WHAT IS ASKED: Copy out every line of the listing below without changing anything.

TASK MATERIAL:
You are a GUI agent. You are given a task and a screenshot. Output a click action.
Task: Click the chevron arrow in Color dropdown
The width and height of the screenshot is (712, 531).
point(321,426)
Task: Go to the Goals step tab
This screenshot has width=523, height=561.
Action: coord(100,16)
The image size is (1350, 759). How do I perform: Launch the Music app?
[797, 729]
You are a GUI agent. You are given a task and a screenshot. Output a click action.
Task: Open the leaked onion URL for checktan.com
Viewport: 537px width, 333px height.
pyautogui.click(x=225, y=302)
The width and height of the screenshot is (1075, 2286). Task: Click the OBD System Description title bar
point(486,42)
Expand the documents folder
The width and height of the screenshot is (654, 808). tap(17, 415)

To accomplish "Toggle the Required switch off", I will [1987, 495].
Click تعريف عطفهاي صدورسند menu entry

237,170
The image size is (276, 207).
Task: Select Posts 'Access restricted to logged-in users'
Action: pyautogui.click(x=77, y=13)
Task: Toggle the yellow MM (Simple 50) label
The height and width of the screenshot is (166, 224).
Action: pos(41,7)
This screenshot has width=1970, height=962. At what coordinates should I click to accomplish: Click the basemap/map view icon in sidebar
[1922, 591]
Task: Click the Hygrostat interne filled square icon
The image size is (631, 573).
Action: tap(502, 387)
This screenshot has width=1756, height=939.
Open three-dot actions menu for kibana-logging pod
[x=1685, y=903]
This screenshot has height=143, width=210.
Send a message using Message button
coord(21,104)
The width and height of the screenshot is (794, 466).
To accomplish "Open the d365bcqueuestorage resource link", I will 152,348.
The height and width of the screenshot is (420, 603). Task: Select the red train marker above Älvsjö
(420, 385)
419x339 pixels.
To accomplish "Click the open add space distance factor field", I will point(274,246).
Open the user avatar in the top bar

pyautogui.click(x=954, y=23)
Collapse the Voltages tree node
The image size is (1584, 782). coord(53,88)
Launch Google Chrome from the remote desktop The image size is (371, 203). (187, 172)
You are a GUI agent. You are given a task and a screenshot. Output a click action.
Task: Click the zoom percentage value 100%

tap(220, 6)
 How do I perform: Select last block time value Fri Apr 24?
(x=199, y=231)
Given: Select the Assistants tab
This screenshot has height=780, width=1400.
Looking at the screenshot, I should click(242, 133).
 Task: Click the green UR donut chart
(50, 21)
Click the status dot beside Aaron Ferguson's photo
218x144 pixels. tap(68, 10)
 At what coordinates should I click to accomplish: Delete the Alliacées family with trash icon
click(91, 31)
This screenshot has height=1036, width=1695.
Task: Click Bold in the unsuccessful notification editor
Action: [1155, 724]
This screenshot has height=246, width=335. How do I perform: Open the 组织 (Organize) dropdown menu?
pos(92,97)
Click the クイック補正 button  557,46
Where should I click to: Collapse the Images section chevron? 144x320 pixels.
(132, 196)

WORKED SOLUTION:
You are a GUI agent. You are given a task and a screenshot. Output a click action.
Task: Click the chevron arrow in Color dropdown
The width and height of the screenshot is (712, 531).
point(321,426)
Task: Go to the Goals step tab
This screenshot has width=523, height=561.
Action: coord(100,16)
The image size is (1350, 759). How do I perform: Launch the Music app?
[797, 729]
You are a GUI agent. You are given a task and a screenshot. Output a click action.
Task: Open the leaked onion URL for checktan.com
Viewport: 537px width, 333px height.
pyautogui.click(x=225, y=302)
The width and height of the screenshot is (1075, 2286). Task: Click the OBD System Description title bar
point(486,42)
Expand the documents folder
The width and height of the screenshot is (654, 808). tap(17, 415)

To accomplish "Toggle the Required switch off", I will [1987, 495].
Click تعريف عطفهاي صدورسند menu entry

237,170
The image size is (276, 207).
Task: Select Posts 'Access restricted to logged-in users'
Action: pyautogui.click(x=77, y=13)
Task: Toggle the yellow MM (Simple 50) label
The height and width of the screenshot is (166, 224).
Action: pos(41,7)
This screenshot has width=1970, height=962. At what coordinates should I click to accomplish: Click the basemap/map view icon in sidebar
[1922, 591]
Task: Click the Hygrostat interne filled square icon
The image size is (631, 573).
Action: tap(502, 387)
This screenshot has width=1756, height=939.
Open three-dot actions menu for kibana-logging pod
[x=1685, y=903]
This screenshot has height=143, width=210.
Send a message using Message button
coord(21,104)
The width and height of the screenshot is (794, 466).
To accomplish "Open the d365bcqueuestorage resource link", I will 152,348.
The height and width of the screenshot is (420, 603). Task: Select the red train marker above Älvsjö
(420, 385)
419x339 pixels.
To accomplish "Click the open add space distance factor field", I will point(274,246).
Open the user avatar in the top bar

pyautogui.click(x=954, y=23)
Collapse the Voltages tree node
The image size is (1584, 782). coord(53,88)
Launch Google Chrome from the remote desktop The image size is (371, 203). (187, 172)
You are a GUI agent. You are given a task and a screenshot. Output a click action.
Task: Click the zoom percentage value 100%

tap(220, 6)
 How do I perform: Select last block time value Fri Apr 24?
(x=199, y=231)
Given: Select the Assistants tab
This screenshot has height=780, width=1400.
Looking at the screenshot, I should click(242, 133).
 Task: Click the green UR donut chart
(50, 21)
Click the status dot beside Aaron Ferguson's photo
218x144 pixels. tap(68, 10)
 At what coordinates should I click to accomplish: Delete the Alliacées family with trash icon
click(91, 31)
This screenshot has height=1036, width=1695.
Task: Click Bold in the unsuccessful notification editor
Action: [1155, 724]
This screenshot has height=246, width=335. How do I perform: Open the 组织 (Organize) dropdown menu?
pos(92,97)
Click the クイック補正 button  557,46
Where should I click to: Collapse the Images section chevron? 144x320 pixels.
(132, 196)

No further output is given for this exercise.